■ **Task item**:
Your output should be the whole listing, identical to the original.

■ **Material provided**:
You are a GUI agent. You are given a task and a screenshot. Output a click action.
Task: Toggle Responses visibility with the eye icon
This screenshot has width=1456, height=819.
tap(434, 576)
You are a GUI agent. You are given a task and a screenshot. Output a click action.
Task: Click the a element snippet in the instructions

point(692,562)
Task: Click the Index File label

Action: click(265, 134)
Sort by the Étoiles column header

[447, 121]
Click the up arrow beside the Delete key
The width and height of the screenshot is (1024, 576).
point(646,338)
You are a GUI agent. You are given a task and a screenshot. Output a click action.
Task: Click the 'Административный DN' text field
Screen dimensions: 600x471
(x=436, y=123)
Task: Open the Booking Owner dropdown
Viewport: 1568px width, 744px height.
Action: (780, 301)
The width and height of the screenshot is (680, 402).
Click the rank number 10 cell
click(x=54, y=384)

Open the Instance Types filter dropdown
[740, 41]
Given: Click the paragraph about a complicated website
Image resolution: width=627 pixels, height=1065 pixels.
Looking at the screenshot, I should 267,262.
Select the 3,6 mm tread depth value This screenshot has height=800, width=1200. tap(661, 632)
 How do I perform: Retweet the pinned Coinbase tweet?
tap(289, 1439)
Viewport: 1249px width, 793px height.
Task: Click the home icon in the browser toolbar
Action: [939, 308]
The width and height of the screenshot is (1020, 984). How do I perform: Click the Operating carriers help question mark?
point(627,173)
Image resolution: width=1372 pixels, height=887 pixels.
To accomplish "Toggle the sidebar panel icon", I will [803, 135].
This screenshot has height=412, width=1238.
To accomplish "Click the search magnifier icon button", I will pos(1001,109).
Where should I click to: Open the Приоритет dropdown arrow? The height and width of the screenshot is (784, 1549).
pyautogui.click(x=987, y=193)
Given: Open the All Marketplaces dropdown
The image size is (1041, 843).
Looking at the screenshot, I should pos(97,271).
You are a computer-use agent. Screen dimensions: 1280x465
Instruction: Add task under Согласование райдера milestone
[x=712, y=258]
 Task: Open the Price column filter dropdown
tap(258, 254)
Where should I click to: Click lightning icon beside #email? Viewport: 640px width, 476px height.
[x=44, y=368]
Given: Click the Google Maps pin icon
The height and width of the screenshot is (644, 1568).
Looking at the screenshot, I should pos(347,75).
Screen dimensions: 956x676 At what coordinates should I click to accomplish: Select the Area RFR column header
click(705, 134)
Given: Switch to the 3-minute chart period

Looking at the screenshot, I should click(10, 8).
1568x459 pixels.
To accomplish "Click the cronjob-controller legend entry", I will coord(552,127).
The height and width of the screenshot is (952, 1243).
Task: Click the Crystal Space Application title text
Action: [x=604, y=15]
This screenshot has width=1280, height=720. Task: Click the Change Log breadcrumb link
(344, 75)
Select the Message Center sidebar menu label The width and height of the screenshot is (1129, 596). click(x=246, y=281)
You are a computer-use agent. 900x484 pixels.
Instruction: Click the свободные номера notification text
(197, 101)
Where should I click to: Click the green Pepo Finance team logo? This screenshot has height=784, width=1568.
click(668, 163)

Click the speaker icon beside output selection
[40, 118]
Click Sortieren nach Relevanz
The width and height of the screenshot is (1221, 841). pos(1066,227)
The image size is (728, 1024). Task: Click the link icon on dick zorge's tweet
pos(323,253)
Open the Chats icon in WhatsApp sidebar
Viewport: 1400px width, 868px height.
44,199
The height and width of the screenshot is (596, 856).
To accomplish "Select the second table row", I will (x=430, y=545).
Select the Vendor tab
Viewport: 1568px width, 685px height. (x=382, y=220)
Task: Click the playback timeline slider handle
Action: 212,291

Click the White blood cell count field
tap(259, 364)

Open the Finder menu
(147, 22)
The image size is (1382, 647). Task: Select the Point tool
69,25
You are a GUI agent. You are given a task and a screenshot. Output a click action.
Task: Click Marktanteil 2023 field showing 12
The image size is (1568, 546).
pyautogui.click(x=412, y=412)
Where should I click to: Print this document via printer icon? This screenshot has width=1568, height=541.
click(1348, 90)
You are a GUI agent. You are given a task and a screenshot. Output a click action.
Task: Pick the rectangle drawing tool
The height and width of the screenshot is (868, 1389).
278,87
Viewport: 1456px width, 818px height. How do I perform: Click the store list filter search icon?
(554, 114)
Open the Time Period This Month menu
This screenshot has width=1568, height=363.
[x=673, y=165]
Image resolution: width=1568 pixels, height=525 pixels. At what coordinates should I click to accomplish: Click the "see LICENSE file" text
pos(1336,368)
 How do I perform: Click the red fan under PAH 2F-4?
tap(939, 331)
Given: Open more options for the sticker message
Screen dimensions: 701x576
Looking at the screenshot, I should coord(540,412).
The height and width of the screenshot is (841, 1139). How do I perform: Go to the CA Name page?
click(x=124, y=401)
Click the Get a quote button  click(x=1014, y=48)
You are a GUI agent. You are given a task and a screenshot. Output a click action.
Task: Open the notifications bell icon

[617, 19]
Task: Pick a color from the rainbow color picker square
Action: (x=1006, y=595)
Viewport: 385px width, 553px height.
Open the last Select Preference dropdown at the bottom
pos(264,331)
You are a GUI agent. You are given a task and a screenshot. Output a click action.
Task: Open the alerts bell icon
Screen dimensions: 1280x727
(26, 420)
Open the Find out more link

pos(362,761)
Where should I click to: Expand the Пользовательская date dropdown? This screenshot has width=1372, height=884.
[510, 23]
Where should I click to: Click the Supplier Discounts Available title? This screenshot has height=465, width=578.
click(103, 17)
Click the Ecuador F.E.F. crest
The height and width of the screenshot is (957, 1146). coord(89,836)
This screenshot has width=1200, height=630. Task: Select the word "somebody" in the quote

■ **Task answer**:
You are a GUI agent. You are given a task and a screenshot. Output a click action.
Task: Toggle Responses visibility with the eye icon
This screenshot has width=1456, height=819.
tap(434, 576)
You are a GUI agent. You are given a task and a screenshot. Output a click action.
Task: Click the a element snippet in the instructions

point(692,562)
Task: Click the Index File label

Action: click(265, 134)
Sort by the Étoiles column header

[447, 121]
Click the up arrow beside the Delete key
The width and height of the screenshot is (1024, 576).
point(646,338)
You are a GUI agent. You are given a task and a screenshot. Output a click action.
Task: Click the 'Административный DN' text field
Screen dimensions: 600x471
(x=436, y=123)
Task: Open the Booking Owner dropdown
Viewport: 1568px width, 744px height.
Action: (780, 301)
The width and height of the screenshot is (680, 402).
Click the rank number 10 cell
click(x=54, y=384)

Open the Instance Types filter dropdown
[740, 41]
Given: Click the paragraph about a complicated website
Image resolution: width=627 pixels, height=1065 pixels.
Looking at the screenshot, I should 267,262.
Select the 3,6 mm tread depth value This screenshot has height=800, width=1200. tap(661, 632)
 How do I perform: Retweet the pinned Coinbase tweet?
tap(289, 1439)
Viewport: 1249px width, 793px height.
Task: Click the home icon in the browser toolbar
Action: [939, 308]
The width and height of the screenshot is (1020, 984). How do I perform: Click the Operating carriers help question mark?
point(627,173)
Image resolution: width=1372 pixels, height=887 pixels.
To accomplish "Toggle the sidebar panel icon", I will [803, 135].
This screenshot has height=412, width=1238.
To accomplish "Click the search magnifier icon button", I will pos(1001,109).
Where should I click to: Open the Приоритет dropdown arrow? The height and width of the screenshot is (784, 1549).
pyautogui.click(x=987, y=193)
Given: Open the All Marketplaces dropdown
The image size is (1041, 843).
Looking at the screenshot, I should pos(97,271).
You are a computer-use agent. Screen dimensions: 1280x465
Instruction: Add task under Согласование райдера milestone
[x=712, y=258]
 Task: Open the Price column filter dropdown
tap(258, 254)
Where should I click to: Click lightning icon beside #email? Viewport: 640px width, 476px height.
[x=44, y=368]
Given: Click the Google Maps pin icon
The height and width of the screenshot is (644, 1568).
Looking at the screenshot, I should pos(347,75).
Screen dimensions: 956x676 At what coordinates should I click to accomplish: Select the Area RFR column header
click(705, 134)
Given: Switch to the 3-minute chart period

Looking at the screenshot, I should click(10, 8).
1568x459 pixels.
To accomplish "Click the cronjob-controller legend entry", I will coord(552,127).
The height and width of the screenshot is (952, 1243).
Task: Click the Crystal Space Application title text
Action: [x=604, y=15]
This screenshot has width=1280, height=720. Task: Click the Change Log breadcrumb link
(344, 75)
Select the Message Center sidebar menu label The width and height of the screenshot is (1129, 596). click(x=246, y=281)
You are a computer-use agent. 900x484 pixels.
Instruction: Click the свободные номера notification text
(197, 101)
Where should I click to: Click the green Pepo Finance team logo? This screenshot has height=784, width=1568.
click(668, 163)

Click the speaker icon beside output selection
[40, 118]
Click Sortieren nach Relevanz
The width and height of the screenshot is (1221, 841). pos(1066,227)
The image size is (728, 1024). Task: Click the link icon on dick zorge's tweet
pos(323,253)
Open the Chats icon in WhatsApp sidebar
Viewport: 1400px width, 868px height.
44,199
The height and width of the screenshot is (596, 856).
To accomplish "Select the second table row", I will (x=430, y=545).
Select the Vendor tab
Viewport: 1568px width, 685px height. (x=382, y=220)
Task: Click the playback timeline slider handle
Action: 212,291

Click the White blood cell count field
tap(259, 364)

Open the Finder menu
(147, 22)
The image size is (1382, 647). Task: Select the Point tool
69,25
You are a GUI agent. You are given a task and a screenshot. Output a click action.
Task: Click Marktanteil 2023 field showing 12
The image size is (1568, 546).
pyautogui.click(x=412, y=412)
Where should I click to: Print this document via printer icon? This screenshot has width=1568, height=541.
click(1348, 90)
You are a GUI agent. You are given a task and a screenshot. Output a click action.
Task: Pick the rectangle drawing tool
The height and width of the screenshot is (868, 1389).
278,87
Viewport: 1456px width, 818px height. How do I perform: Click the store list filter search icon?
(554, 114)
Open the Time Period This Month menu
This screenshot has width=1568, height=363.
[x=673, y=165]
Image resolution: width=1568 pixels, height=525 pixels. At what coordinates should I click to accomplish: Click the "see LICENSE file" text
pos(1336,368)
 How do I perform: Click the red fan under PAH 2F-4?
tap(939, 331)
Given: Open more options for the sticker message
Screen dimensions: 701x576
Looking at the screenshot, I should coord(540,412).
The height and width of the screenshot is (841, 1139). How do I perform: Go to the CA Name page?
click(x=124, y=401)
Click the Get a quote button  click(x=1014, y=48)
You are a GUI agent. You are given a task and a screenshot. Output a click action.
Task: Open the notifications bell icon

[617, 19]
Task: Pick a color from the rainbow color picker square
Action: (x=1006, y=595)
Viewport: 385px width, 553px height.
Open the last Select Preference dropdown at the bottom
pos(264,331)
You are a GUI agent. You are given a task and a screenshot. Output a click action.
Task: Open the alerts bell icon
Screen dimensions: 1280x727
(26, 420)
Open the Find out more link

pos(362,761)
Where should I click to: Expand the Пользовательская date dropdown? This screenshot has width=1372, height=884.
[510, 23]
Where should I click to: Click the Supplier Discounts Available title? This screenshot has height=465, width=578.
click(103, 17)
Click the Ecuador F.E.F. crest
The height and width of the screenshot is (957, 1146). coord(89,836)
This screenshot has width=1200, height=630. Task: Select the word "somebody" in the quote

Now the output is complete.